Pada abad ke 6 Masehi sudah mulai berubah, tidak lagi terpaku pada dogma agama. Sejak masa inilah didirikannya sekolah-sekolah yang member pelajaran gramatika, dialektika, geometri, aritmatika, astronomi dan music. Keadaan yang demikian akan mendorong perkembangan pemikiran filsafat pada abad ke 13 yang ditandai dengan berdirinya universitas-universitas. Pada universitas inilah mereka mengabdikan dirinya untuk kemajuan ilmu dan agama seperti halnya yang dilakukan oleh Thomas Aquinas        ( 1225-1274 )
Selain itu di kalangan para ahli pikir Islam pada abad pertengahan ini, muncul pemikir-pemikir Islam seperti Al-Kindi, Al-Farabi, Ibn Sina, Al-Ghasali, Ibn Bajjah, Ibn Tufail dan Ibn Rusyd. Periode ini berlangsung tahun 850-1200, di mana pada masa itulah kejayaan Islam berlangsung dan ilmu pengetahuan berkembang pesat sampai runtuhnya kerjaan Islam di Granada Spanyol 1492.

3.      Zaman Abad Modern
llmu mengalami perkembangan revolusioner pada abad modern. Muncul tokoh-tokoh pembaharu seperti; Galileo-Galilei, Francis Bacon, Roger Bacon, Rene Descartes, dan Ishak Newton yang memperkenalkan matematika dan metode eksperimental untuk mempelajari alam.
Menurut Galileo-Galilei (ilmuwan besar dunia dari ltali), ilmu berkembang dari filasafat alam, yang lebih dikenal sebagai ilmu alam, melalui pengukuran kecepatan cahaya sampai penimbangan obor udara. Sebagai ilmuwan matematika, ia mengajarkan sebuah ucapannya yang sangat terkenal, yaitu, “Filsafat ditulis dalam sebuah buku besar, tetapi buku itu tidak dapat dibaca dan dimengerti bila orang tidak lebih dahulu belajar memahami bahasa dan membaca huruf-huruf yang dipakai untuk menyusunnya,          yaitu matematika".
Rene Descartes, menunjukkan sebuah kecenderungan lain di dalam paham keilmuannya. Kenyataan tersebut makin menunjukkan ciri perkembangan keilmuan modern yang bersifat majemuk dan partikular (terpisah-pisah). Descartes, ilmu tidak memiliki basis lain kecuali akal budi. Metode akal budi dapat diterapkan dalam problem apa pun.
Perkembangan ilmu mencapai puncak kejayaannya di tangan lshak Newton. Menurut Newton, inti keilmuan adalah pada pencarian pola data matematis, dan karena itu, ia berusaha membongkar rahasia alam dengan menggunakan matematika. Pandangan keilmuan abad modern yang berciri empiris-eksperimental dengan pendekatan induktifnya yang ketat, telah dikembangkan secara lebih progresif oleh Ishak Newton dalam sebuah perspektif keilmuan yang berciri positivistik.

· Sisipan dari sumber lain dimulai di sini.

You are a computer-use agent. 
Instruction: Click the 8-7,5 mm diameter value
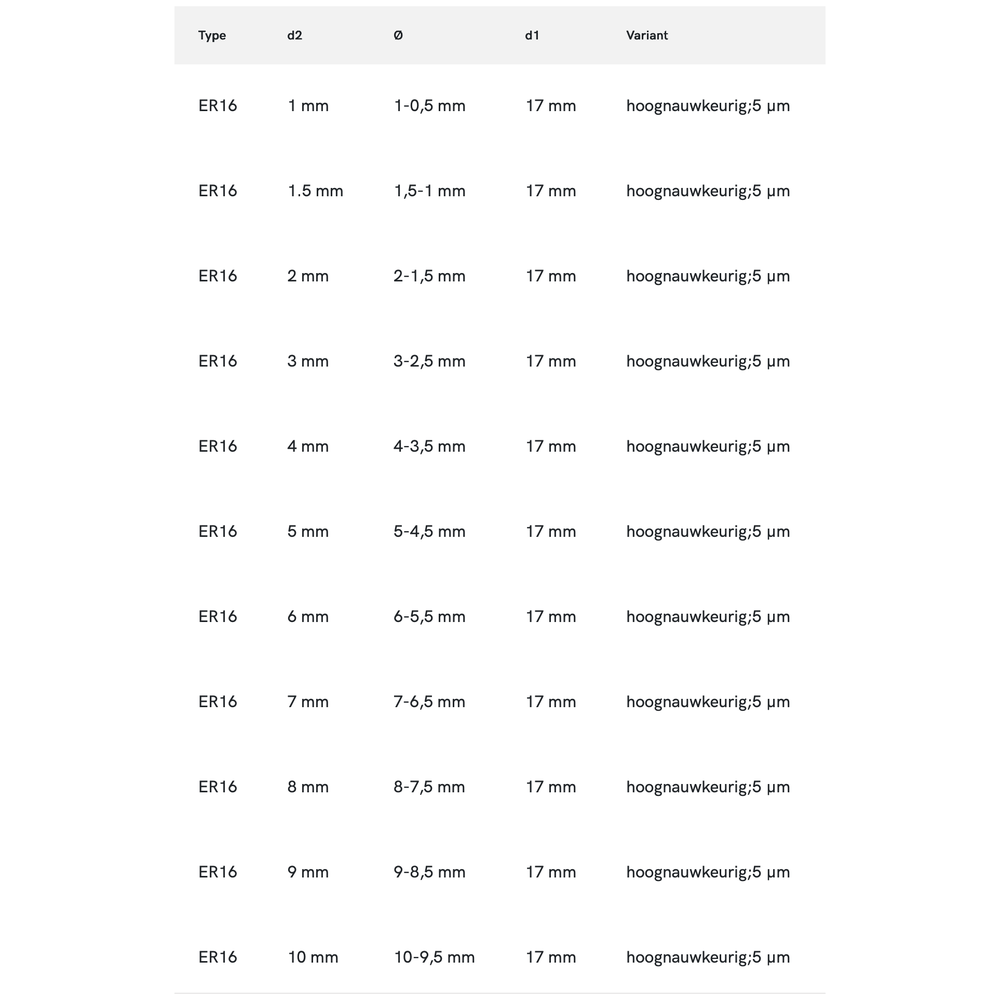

Auguste Comte mengembangkan metode keilmuannya yang khas yaitu "Positivisme" dengan memadukan “Rasionalisme" ala Descartes dengan “Empirisme" Francis Bacon. Selanjutnya Comte mengkategorikan ilmu dalam enam kategori kegunaan yang sifatnya praktis, (Adhyel:2013) yaitu :
a.    Ilmu pasti (matematika) sebagai dasar bagi ilmu pengetahuan. Comte dengan begitu yakin menyatakan bahwa hanya ilmu pastilah yang merupakan satu-satunya ilmu yang mempunyai kedudukan obyektif.
b.   Ilmu perbintangan (astronomi) yang berfungsi menyusun hukum-hukum ilmu pasti tersebut di atas dalam hubungan dengan gejala benda-benda langit.

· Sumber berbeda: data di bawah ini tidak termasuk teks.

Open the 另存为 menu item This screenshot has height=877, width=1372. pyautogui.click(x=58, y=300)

c.    Ilmu alam (fisika) yang menunjukkan hubungan-hubungan yang mengatur sifat umum benda yang dikaitkan dengan masa. Praktis ilmu alam atau fisika ini mempunyai sifat keteramalan realitas obyeknya bersifat tetap dan tidak berubah.
d.   Ilmu kimia ( chemistry ) yang berfungsi untuk membuktikan adanya keterkaitan yang luas diantara ilmu-ilmu seperti dalam ilmu hayat (biologi) dan bahkan dengan sosiologi.
e.    Ilmu hayat ( fisiologi atau biologi). Jelasnya pada tingkat ini ilmu telah berhadapan secara  langsung dengan gejala-gejala kehidupan sebagai unsur yang lebih kompleks.
f.    Ilmu fisika social ( sosiologi ). Ilmu ini berfungsi untuk menghadapkan ilmu pada hakikat kehidupan yang lebih kompleks, lebih konkret, dan lebih khusus dalam ikatan dengan suatu kelompok manusia.
Kultur keilmuan positif yang dikembangkan Auguste Comte mempunyai peranan yang sangat besar dalam perkembangan keilmuan modern. Nampaknya seolah-olah terdapat semacam jaminan bahwa “ hanya ilmu positif (sain)lah yang pasti dan benar satu-satunya”. Positivisme awal yang menekakan pada segi-segi rasional-ilmiah, baik pada tataran epistemologi maupun ontologi.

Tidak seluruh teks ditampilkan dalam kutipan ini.